Harry sighed. "My entire life."

Draco snorted. "Perhaps I should explain how this works. You don't get to change everything, just one thing."

"I'd make Dumbledore give me to the Weasleys, or another wizarding family. I wish I never met the Dursleys, that I had a real family."

"Hm, Dumbledore cooked up that plan? Not surprised. What a fool." Harry bit back an automatic defense of the Headmaster, because he realized he pretty much agreed with what Draco said. His emotions in that direction were sharp, black with red edges.

"My mother says that a snake wishes it were truly warm until it tries to sleep in a fireplace." Draco smiled while Harry puzzled that out. "Yes, you really need to get out more."

"What do you have in mind?" Harry had been party to many a half-assed plan, and he knew the beginnings of one when it landed in his lap. "This could be a trick."

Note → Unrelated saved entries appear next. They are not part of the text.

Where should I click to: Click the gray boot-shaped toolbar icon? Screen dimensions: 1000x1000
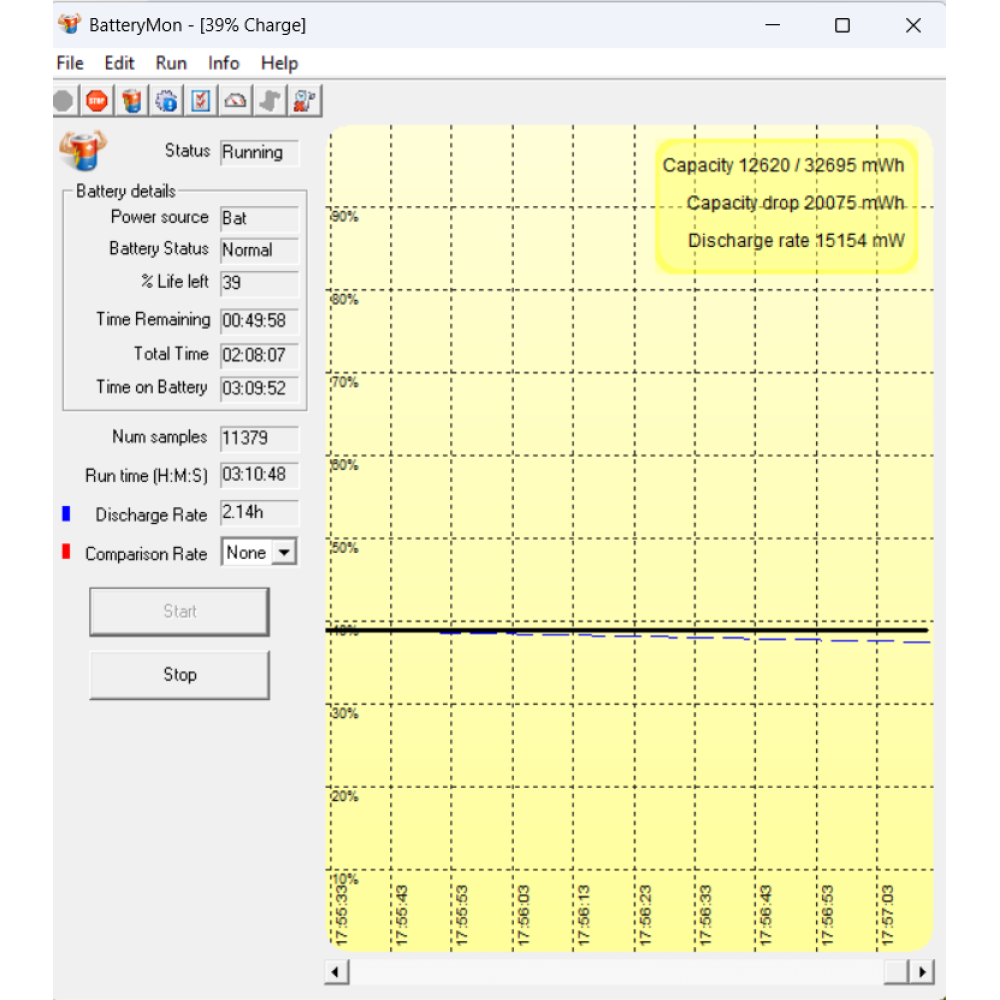pyautogui.click(x=269, y=100)
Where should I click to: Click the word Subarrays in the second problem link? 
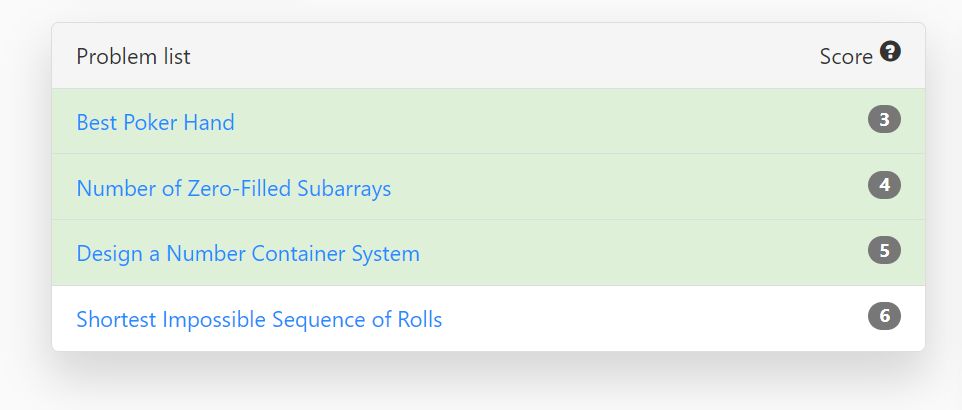pyautogui.click(x=344, y=188)
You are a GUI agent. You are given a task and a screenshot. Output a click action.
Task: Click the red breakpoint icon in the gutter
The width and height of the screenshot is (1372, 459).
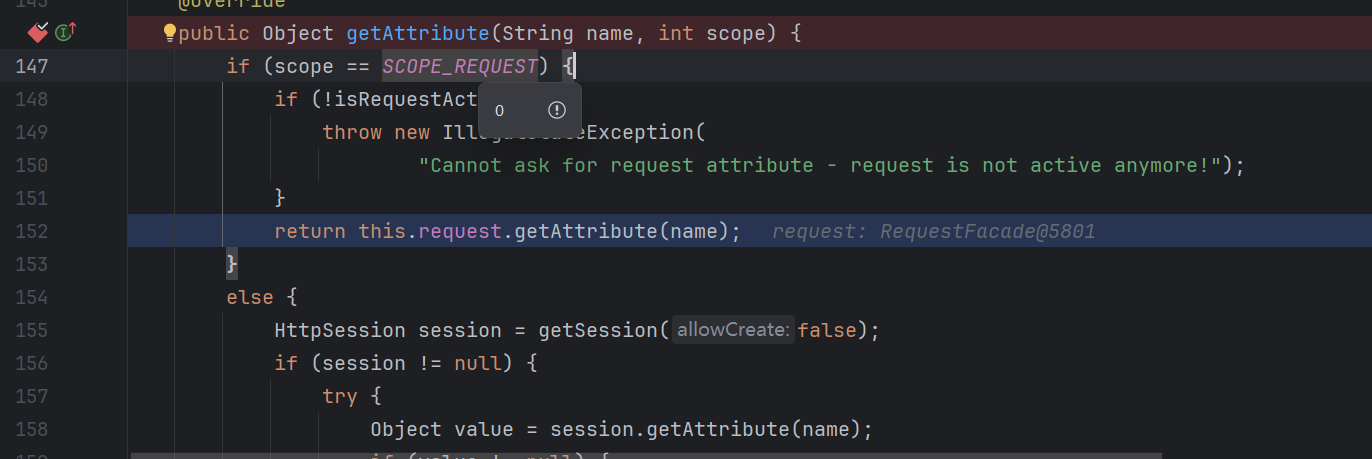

"Being alive could also be an illusion, but you play the odds." Draco stood, shoving the wadded clothes away with his foot.

"No I don't, but sometimes I pretend to." Draco didn't hear him, though. He was already shouldering his way out of the room with purpose in his lazy stride. Harry watched his pajama-clad figure for a second, and then bent to retrieve a few items from the pile Draco had just been seated upon.

After a few seconds, Harry trailed after Draco with the robes bundled up to his chest. Draco threaded his way through pantry after pantry and finally stooped down to retrieve a parcel from under a footed cabinet. When he stood up, Harry thrust a robe at him and shook it slightly.

"Are you applying for the position of my valet, Potter?" Draco held a piece of oilcloth swathing an amorphous object in both his hands.

"If we're going somewhere, shouldn't we at least appear decent? People wandering about in the snow in pajamas might stand out in a crowd?" Harry indicted both of their bodies.

Draco inclined his head to literally look down his nose at his companion. "I'm not going to go for a midnight frolic in the snow. We'll be inside. Our nightclothes will do for this outing."

"I'm not sure this is the best plan." Harry had had many years of Hermione's patented voice of reason to be a decent mimic, and he was slightly disappointed when Draco didn't seem affected by it.

"Is there a plan?" The full smile that lit up the heart-shaped face made the hairs on the back of Harry neck to stand on end.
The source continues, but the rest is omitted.